◆ TASK DIRECTIONS: Search the entries below for the word "text", then copy each line in which it is found.

◆ Collection entries:

****************************************

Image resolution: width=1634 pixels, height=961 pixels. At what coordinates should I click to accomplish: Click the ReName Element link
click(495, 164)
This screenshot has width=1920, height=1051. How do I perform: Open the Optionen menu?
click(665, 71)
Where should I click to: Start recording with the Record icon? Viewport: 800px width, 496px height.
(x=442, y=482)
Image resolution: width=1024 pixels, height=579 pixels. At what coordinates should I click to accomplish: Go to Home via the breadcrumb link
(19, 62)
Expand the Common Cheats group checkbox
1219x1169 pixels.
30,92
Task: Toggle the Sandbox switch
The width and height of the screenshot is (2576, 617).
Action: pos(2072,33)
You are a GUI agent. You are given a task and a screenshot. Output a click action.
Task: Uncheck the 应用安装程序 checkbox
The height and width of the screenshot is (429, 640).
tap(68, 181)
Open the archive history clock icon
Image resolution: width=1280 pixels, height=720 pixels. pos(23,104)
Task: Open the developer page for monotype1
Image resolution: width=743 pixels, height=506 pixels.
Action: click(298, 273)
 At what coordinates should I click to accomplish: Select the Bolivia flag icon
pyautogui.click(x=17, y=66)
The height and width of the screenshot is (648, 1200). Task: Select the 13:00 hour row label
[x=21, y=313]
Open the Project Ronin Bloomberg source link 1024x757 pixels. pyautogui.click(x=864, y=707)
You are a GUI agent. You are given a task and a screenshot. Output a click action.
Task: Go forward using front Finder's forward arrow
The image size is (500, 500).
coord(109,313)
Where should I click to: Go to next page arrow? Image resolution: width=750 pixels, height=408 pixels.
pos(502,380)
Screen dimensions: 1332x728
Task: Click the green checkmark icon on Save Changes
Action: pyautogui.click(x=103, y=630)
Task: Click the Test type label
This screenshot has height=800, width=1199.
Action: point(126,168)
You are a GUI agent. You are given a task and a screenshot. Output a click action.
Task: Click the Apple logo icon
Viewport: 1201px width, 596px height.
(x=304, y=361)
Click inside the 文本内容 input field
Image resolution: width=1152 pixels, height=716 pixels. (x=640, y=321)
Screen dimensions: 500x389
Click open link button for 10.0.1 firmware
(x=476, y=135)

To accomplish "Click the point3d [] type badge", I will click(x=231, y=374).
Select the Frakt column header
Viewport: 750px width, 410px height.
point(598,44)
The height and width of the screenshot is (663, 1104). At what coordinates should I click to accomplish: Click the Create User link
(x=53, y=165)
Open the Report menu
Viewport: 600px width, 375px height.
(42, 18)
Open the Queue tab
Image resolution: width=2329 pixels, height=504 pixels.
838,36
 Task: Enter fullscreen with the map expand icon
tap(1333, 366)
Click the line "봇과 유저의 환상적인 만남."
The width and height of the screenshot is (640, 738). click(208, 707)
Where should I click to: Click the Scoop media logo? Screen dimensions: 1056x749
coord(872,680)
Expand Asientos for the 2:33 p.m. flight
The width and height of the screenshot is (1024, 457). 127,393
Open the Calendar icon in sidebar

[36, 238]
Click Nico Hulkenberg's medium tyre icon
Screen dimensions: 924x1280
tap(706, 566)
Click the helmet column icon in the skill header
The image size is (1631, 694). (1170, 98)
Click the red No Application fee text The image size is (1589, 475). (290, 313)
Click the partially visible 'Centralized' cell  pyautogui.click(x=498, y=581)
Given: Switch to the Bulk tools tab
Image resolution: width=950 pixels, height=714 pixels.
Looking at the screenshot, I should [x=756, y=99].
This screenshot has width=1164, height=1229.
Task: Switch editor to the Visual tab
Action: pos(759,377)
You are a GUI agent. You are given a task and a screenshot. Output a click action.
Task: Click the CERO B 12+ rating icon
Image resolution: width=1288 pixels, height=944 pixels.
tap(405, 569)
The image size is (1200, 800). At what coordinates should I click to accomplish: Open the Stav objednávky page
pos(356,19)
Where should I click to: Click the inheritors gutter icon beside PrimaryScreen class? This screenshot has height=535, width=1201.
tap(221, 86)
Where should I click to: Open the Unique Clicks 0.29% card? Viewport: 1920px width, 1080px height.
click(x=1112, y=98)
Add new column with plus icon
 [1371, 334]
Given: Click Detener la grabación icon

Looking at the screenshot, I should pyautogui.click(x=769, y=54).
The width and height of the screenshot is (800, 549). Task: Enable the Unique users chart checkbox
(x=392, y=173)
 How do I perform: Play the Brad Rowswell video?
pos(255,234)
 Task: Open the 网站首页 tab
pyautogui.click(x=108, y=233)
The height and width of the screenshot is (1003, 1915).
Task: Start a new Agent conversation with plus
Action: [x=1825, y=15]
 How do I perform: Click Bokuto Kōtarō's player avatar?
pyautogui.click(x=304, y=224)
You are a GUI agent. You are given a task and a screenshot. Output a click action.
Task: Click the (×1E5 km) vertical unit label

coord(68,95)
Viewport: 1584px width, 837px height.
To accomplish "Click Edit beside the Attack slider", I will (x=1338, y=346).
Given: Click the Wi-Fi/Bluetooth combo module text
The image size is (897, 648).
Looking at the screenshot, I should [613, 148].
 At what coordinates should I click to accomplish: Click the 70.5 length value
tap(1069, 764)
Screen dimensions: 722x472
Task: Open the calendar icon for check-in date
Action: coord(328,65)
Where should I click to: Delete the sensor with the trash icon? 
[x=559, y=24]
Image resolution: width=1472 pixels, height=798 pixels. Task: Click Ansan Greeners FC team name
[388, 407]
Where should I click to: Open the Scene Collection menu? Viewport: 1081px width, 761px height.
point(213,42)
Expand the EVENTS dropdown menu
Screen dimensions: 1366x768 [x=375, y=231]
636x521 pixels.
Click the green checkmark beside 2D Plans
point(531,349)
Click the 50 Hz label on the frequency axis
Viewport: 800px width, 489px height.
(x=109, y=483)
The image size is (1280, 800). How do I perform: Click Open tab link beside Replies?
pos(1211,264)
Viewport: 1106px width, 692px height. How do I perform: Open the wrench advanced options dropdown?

****************************************

◆ ANSWER:
Click the red No Application fee text The image size is (1589, 475). (290, 313)
Given: Click the Wi-Fi/Bluetooth combo module text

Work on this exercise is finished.